Exercise aim> All that should be output is the block of lines below from the line with "Employment News (89, 1335)" to the line with "Kuldeep yadav (83, 1934)", both included, exactly as written.
============================================================
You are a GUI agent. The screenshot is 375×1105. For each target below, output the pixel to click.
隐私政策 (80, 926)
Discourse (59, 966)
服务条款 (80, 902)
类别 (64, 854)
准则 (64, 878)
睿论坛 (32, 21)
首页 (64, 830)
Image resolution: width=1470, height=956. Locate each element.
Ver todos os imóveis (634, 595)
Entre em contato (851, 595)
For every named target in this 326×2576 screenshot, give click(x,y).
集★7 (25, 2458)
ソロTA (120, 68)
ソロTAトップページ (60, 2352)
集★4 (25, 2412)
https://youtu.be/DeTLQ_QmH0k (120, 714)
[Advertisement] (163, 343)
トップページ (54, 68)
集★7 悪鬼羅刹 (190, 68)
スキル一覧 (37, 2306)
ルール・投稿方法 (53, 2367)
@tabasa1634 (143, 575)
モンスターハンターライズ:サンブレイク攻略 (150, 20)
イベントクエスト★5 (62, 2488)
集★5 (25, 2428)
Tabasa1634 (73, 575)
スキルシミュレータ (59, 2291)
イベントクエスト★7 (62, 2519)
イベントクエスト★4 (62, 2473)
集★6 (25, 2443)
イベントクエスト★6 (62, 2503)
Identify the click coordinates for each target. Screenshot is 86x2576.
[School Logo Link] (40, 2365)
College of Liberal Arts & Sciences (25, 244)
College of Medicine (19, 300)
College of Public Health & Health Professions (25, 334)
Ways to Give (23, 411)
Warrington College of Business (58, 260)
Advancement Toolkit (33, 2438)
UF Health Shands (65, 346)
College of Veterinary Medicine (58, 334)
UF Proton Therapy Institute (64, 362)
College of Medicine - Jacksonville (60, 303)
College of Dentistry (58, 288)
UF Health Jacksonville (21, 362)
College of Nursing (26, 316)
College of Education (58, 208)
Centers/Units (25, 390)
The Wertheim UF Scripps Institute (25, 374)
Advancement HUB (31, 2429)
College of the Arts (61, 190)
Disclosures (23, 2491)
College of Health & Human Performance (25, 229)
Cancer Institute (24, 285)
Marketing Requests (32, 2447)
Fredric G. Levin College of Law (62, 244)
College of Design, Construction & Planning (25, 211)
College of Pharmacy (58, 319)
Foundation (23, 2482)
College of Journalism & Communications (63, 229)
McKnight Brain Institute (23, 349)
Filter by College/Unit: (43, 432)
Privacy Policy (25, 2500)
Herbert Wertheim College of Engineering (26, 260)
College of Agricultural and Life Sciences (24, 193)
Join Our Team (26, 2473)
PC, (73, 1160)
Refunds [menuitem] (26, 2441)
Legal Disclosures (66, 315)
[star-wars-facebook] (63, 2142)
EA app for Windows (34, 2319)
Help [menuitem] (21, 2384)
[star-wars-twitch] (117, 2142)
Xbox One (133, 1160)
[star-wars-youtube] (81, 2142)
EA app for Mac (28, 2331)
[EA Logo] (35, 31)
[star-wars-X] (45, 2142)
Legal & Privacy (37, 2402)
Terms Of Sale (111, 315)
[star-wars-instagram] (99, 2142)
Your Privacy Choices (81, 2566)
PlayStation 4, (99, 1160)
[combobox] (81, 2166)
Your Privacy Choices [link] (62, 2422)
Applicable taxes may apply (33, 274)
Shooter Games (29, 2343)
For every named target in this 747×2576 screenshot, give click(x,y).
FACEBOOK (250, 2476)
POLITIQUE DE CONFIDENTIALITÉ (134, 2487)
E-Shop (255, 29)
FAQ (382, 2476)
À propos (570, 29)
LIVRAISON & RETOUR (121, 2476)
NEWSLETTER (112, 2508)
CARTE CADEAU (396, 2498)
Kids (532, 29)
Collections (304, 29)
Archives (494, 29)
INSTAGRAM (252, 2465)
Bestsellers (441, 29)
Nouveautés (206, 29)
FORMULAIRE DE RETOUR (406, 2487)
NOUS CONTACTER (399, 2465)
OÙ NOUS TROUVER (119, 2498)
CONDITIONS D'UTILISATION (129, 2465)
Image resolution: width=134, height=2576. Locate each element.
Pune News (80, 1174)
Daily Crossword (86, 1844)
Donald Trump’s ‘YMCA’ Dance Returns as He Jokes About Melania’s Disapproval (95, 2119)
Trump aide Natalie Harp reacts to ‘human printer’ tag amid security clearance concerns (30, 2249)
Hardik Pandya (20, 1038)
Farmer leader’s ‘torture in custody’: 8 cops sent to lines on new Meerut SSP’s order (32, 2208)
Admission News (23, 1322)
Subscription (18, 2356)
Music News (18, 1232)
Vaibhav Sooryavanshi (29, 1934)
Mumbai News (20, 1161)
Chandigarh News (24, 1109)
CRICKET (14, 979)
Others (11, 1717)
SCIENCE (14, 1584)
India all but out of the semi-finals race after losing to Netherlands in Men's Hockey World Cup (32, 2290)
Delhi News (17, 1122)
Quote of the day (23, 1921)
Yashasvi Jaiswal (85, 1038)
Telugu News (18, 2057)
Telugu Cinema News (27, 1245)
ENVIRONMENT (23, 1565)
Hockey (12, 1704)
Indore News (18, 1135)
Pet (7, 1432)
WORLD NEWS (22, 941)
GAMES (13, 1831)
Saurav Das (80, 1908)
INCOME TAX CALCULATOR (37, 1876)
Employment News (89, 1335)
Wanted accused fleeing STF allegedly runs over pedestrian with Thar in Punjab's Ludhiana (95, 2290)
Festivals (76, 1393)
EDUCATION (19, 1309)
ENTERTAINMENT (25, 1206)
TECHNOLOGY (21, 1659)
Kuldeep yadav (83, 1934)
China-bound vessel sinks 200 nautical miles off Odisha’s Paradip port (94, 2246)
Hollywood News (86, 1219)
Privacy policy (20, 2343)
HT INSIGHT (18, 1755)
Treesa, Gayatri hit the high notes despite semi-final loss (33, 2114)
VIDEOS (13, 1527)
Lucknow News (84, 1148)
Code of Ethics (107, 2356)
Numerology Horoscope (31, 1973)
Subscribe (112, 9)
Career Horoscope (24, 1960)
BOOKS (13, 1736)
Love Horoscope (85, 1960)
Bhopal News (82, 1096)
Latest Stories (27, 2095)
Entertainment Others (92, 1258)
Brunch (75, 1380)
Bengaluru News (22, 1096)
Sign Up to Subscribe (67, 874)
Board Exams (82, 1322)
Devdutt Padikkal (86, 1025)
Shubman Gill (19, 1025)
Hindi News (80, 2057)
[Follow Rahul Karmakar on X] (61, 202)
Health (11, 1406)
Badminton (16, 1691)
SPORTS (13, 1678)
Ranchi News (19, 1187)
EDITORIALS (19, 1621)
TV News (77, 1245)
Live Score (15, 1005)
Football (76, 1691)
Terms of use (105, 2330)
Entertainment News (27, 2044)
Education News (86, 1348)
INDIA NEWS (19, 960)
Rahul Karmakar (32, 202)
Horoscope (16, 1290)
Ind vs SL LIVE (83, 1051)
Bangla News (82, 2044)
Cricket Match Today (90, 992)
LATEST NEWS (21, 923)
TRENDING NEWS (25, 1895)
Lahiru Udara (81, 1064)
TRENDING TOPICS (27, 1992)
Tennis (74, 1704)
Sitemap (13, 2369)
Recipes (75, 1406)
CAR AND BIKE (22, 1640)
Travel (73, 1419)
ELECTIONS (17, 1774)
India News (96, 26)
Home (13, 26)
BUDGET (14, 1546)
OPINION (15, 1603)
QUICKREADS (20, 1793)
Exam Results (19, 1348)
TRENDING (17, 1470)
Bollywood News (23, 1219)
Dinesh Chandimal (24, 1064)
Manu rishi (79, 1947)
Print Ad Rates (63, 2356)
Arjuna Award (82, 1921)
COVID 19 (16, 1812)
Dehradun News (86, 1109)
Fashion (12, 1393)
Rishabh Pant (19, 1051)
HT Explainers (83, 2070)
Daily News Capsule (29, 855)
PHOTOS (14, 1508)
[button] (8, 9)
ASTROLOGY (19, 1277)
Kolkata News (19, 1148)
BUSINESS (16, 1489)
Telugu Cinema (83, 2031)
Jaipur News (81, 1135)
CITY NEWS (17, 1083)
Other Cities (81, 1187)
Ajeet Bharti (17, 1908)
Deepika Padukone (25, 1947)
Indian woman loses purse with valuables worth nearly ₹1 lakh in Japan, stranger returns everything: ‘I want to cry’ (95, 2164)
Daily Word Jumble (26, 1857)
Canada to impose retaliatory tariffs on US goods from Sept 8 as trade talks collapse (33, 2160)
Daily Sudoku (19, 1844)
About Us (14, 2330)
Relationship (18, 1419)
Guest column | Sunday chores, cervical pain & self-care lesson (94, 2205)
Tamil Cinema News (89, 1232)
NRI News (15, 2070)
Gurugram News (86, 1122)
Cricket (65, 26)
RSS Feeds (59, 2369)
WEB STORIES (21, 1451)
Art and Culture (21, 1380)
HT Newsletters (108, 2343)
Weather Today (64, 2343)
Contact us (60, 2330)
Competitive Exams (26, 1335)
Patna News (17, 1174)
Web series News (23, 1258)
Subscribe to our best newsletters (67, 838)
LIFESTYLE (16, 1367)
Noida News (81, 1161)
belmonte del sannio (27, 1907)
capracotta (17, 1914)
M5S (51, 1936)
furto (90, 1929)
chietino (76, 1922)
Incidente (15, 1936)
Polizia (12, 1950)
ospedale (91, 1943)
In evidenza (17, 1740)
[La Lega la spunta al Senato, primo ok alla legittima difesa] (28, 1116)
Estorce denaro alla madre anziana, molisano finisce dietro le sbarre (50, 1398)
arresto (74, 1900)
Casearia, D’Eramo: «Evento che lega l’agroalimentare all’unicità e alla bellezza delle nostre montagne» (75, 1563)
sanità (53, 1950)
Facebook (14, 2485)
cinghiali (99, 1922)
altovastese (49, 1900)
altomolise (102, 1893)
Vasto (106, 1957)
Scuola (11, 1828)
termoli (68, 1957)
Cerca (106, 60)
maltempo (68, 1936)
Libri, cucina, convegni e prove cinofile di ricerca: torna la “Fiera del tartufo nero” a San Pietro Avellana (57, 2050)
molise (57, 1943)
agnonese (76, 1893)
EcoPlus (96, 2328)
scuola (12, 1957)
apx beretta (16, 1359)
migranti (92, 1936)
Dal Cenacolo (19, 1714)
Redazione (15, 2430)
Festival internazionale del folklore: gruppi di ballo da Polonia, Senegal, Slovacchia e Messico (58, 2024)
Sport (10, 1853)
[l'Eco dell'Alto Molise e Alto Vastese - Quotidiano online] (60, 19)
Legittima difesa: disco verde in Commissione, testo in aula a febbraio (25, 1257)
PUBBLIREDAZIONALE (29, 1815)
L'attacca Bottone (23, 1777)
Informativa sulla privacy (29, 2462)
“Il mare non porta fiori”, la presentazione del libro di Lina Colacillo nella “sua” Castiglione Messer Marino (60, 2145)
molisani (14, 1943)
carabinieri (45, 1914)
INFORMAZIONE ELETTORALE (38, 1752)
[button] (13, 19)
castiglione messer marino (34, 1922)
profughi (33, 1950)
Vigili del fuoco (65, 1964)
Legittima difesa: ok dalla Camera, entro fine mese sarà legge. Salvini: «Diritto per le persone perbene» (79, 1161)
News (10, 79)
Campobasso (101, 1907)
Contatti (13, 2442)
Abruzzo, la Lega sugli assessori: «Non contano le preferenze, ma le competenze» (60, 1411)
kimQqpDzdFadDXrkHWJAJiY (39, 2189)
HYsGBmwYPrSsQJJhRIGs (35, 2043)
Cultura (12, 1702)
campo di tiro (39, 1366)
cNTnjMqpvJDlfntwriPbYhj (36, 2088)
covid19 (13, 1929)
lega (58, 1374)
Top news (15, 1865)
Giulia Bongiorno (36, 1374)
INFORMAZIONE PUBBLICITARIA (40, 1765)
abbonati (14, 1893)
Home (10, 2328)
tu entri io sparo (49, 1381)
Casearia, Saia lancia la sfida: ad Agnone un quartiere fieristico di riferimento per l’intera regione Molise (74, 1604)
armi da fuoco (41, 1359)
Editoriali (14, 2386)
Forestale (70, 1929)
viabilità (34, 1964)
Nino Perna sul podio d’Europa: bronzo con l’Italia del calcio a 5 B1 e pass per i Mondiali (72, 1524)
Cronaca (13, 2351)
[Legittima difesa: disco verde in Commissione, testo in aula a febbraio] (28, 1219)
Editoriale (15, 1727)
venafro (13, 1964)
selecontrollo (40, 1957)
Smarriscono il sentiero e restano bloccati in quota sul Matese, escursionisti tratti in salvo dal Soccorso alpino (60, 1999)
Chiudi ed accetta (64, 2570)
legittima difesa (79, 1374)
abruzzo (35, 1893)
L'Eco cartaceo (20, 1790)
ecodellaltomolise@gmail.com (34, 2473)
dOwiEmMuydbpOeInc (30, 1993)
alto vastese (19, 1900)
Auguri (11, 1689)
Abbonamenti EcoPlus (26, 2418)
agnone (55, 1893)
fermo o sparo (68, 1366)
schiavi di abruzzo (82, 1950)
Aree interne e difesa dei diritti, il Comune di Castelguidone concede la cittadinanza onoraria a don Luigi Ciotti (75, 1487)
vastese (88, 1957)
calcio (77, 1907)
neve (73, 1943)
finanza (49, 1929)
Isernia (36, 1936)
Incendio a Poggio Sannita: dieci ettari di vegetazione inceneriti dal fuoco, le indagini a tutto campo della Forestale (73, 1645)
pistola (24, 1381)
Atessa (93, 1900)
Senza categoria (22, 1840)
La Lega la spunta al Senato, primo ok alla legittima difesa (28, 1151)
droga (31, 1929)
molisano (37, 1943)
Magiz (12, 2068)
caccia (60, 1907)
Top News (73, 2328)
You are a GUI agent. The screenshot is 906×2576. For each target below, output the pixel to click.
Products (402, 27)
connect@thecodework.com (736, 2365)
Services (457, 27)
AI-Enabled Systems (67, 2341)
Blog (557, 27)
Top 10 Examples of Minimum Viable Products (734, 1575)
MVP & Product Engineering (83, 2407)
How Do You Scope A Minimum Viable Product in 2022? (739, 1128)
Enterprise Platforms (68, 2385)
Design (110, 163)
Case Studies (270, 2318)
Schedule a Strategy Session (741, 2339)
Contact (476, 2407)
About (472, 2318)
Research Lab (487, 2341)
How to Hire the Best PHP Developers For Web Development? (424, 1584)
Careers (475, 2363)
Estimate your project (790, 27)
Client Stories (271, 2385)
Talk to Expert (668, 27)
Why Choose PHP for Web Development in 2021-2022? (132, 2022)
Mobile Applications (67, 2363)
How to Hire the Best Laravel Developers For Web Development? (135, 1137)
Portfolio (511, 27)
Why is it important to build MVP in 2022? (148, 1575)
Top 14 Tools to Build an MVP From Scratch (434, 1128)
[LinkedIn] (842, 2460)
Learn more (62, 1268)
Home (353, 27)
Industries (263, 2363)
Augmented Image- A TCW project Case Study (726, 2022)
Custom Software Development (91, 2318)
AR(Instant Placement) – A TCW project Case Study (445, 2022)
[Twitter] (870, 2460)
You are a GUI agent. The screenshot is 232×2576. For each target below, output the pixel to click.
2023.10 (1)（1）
============================================================
Your response>
Employment News (89, 1335)
Wanted accused fleeing STF allegedly runs over pedestrian with Thar in Punjab's Ludhiana (95, 2290)
Festivals (76, 1393)
EDUCATION (19, 1309)
ENTERTAINMENT (25, 1206)
TECHNOLOGY (21, 1659)
Kuldeep yadav (83, 1934)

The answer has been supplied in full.